***** Reading text *****
How to avoid disappointments in life
How to avoid disappointments in life
In life there are disappointments. It happens to everyone sometime or another. You try to deal with it when they is a disappointment. But have you ever thought about why one get’s disappointed? I am not talking about a particular thing or event that causes disappointment, but the feeling of disappointment itself.
Why do you get disappointed about something? The answer would be that something that you expected did not happen at all, or did not happen the way you expected. In any case, the key word here is Expectation.
Expectation or unreasobale expectation is the problem. Let’s explore further into this.
Your life goes on. There are all the things and people that we interact with. But we don’t let things happen, or accept things as they are. We let our ego or mind interfere and project our own desires and wishes into the actual happenings of the world.
Let’s look at some examples.
The most important and common kind of expectation that causes disappointment for sure is as follows. That is, Getting into a venture, or doing something expecting a sure success. Even common sense tells us that we cannot be successful in everthing!
The solution for this is, If you want to venture, then be prepared for any eventuality. success or failure. Of course, Take up a challenge or goal with an optimistic positive attitude. Put in all your efforts and use all your capabillities to fulfil this goal. But understand, that the results can go either way. Not necessarily because of anything to do with you or your efforts. But that the nature of results. You have no control over them. So do what you want to do, or have to do, but don’t worry about results. This will save you from being disappointed and devastated.
Another kind of expecatation that leads to disappointment is unreasoble expectation. This can easily be avoided, yet people get caught in it quite often. This expectation is unreasonable expectation. The problem here is having an unrealistic aim or goal. You set an unrealistic goal for yourself that can never be accomplished. And you expect successful results from it. Naturally, you will be disappointed.
The Solution is, when you want to acquire something or achieve something, make it reasonably reachable. Ponder over it and see it that what you want is obtainable with effort and the necessary tools. Enquire within yourself, why you have this desire or goal? Is it for the right reasons, that is to use your capabilities and lead a fulfilling life, or is it because someone is doing it? Ask yourself questions like this, and decide when you have a goal that can be successful.
Another example is that which a lot of professionals have experienced. In your job, you may expect something to happen. You may think that you will get a promotion. Or you may want to be the most popular employee there. And when that does not happen, you are disappointed and depressed.
The Solution to this problem is, do your job the best way you can. Be the best you can be. Aspire for a promotion or a raise. But be prepared that things may not go as you wished, inspite of your talents and capabilities. There a lots of things involved in companies and organizations. And not everything happens the way it should. If you thus prepare yourself wisely, you will not be disappointed and wallow in self pity. You will be smart and wise and unperturbed at work.
***** Entries provided *****
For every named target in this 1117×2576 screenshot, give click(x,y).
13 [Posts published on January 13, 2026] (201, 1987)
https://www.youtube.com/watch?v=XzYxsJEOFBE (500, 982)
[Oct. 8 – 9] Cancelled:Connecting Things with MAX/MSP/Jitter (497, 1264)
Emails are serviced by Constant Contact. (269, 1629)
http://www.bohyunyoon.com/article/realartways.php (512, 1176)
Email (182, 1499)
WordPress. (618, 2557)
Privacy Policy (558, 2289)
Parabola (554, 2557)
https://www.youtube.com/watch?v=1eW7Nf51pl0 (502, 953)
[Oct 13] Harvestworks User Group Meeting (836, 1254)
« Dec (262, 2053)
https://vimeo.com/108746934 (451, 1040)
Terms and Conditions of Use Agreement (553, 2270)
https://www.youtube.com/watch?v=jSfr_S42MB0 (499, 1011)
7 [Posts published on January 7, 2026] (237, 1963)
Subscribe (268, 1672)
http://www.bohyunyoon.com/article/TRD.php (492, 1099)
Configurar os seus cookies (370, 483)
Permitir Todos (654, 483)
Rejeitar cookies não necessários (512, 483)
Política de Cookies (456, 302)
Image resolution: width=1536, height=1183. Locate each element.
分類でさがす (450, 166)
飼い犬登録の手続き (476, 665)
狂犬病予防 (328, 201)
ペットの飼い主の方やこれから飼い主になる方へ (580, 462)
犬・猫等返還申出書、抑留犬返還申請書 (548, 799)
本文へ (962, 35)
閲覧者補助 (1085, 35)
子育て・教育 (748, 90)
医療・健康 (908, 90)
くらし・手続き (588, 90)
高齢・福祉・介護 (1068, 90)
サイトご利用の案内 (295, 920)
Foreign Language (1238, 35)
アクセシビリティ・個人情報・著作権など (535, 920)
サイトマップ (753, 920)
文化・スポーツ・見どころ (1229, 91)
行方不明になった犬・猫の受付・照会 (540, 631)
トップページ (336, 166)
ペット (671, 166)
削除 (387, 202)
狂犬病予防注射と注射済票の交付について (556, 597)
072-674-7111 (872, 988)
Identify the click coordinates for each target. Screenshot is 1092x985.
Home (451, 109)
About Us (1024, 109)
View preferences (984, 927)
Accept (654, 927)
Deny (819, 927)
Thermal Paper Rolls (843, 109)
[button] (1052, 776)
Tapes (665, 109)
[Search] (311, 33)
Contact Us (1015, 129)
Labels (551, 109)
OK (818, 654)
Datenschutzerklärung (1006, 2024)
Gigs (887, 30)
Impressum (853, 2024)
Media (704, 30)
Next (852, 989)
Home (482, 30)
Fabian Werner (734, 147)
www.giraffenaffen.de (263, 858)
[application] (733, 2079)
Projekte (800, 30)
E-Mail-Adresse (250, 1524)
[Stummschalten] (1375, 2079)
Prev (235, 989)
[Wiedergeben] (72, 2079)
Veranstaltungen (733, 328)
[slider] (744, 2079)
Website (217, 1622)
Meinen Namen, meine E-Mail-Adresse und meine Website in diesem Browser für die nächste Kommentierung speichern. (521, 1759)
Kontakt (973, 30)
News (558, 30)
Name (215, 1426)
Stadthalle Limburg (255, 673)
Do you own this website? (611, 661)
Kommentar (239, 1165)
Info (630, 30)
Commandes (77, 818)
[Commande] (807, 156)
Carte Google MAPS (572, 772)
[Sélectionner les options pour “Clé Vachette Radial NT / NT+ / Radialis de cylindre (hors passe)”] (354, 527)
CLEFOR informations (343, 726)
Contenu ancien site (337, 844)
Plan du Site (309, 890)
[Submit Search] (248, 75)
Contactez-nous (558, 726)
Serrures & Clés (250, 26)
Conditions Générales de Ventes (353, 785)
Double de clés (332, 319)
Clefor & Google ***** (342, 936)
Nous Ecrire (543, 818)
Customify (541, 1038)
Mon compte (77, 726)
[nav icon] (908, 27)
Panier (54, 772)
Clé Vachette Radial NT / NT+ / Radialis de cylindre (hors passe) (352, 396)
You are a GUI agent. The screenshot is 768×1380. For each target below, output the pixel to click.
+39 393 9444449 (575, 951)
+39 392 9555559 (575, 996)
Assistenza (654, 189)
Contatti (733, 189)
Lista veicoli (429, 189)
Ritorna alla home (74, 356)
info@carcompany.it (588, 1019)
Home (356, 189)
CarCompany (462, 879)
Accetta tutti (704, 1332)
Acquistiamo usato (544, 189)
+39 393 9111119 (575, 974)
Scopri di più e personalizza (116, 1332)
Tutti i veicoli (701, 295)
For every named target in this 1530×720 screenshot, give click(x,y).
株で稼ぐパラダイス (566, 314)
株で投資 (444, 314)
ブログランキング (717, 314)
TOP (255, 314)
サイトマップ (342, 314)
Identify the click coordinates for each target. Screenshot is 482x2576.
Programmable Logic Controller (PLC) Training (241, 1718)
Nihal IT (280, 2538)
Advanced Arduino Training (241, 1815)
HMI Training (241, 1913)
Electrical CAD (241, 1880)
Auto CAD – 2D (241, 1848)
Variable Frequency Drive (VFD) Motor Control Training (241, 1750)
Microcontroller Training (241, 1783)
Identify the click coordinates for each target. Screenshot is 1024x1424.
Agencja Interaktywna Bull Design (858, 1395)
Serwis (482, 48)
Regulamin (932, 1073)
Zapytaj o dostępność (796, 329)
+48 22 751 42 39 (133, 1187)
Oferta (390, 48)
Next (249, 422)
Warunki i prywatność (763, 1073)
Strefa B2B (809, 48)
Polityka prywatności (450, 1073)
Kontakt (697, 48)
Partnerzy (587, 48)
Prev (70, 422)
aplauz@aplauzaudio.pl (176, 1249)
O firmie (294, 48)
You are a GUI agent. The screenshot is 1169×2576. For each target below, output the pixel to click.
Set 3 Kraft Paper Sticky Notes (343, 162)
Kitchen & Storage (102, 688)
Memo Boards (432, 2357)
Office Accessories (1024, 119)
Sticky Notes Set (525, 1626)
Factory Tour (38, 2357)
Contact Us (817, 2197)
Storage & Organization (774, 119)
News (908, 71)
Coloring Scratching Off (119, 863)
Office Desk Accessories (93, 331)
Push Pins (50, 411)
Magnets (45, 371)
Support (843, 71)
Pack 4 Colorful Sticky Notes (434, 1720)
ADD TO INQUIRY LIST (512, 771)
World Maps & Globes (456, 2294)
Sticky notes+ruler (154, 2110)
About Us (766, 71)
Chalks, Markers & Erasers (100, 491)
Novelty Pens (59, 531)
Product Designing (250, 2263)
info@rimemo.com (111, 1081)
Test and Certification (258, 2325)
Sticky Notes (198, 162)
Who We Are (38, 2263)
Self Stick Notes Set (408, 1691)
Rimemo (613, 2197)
*****
Task 1 ▸ In the article on avoiding disappointments, what does the author name as the key word behind feeling disappointed?
Task 2 ▸ Please resume the article on avoiding disappointments from where it stops, keeping its plain, advice-giving manner.

Written response 1 ▸ Expectation.

Written response 2 ▸
An example that happens quite often in life is this. You expect your wife or husband or mate to have the same qualities, interests, likes, dislikes and habits that you have. If you don’t have these things in common, you are unhappy. You expected something, and when that did not happen, you are disappointed and miserable.
The Solution to this problem is to understand that to be one’s soul mate, all your interests don’t have to be the same. You may happen to have many things in common. That is great, but You can also have different likes and dislikes. eat different things, do different things, enjoy different TV Channels and shows, dress differently, like different music and so. The only thing that you must have in common is that you really love each other, care about each other and want to be kind to each other. The rest can be different. Understand this firmly, and stop expecting your partner-in-love to be just like yourself. In fact, having different likes and dislikes may make life less montonous and boring.
The next two examples have to do with your children.
Here is an example. You follow a certain religion or culture and you are quite attached to its concepts and rituals. But your son or daughter does not rigorously follow these things. They may even be atheistic or like the concepts of another religion or philosophy. But you strongly expected them to follow you in this matter. And when they don’t you are disappointed and disillusioned.
Another example is, you belong to a certain race and color and expect your daughter or son to marry someone of the same type. But your daughter or son wants to marry someone of a different race and color. Your expectation is thus thwarted and you become disappointed and saddened.
The main cause for such disappointments with our children is because, we think we own our children. We want them to live according to our ideas and beliefs. We simply are not able to detach our personality from theirs. We always expect them to do this and that as we wish they should do.
And the main, profound solution for this is as follows. Understand that your children are independent persons. Put it firmly in your mind that you don’t own them. Just as you are here in this world for your purpose, so are your children in this world for their purpose. Stop expecting that your children should follow you in every way.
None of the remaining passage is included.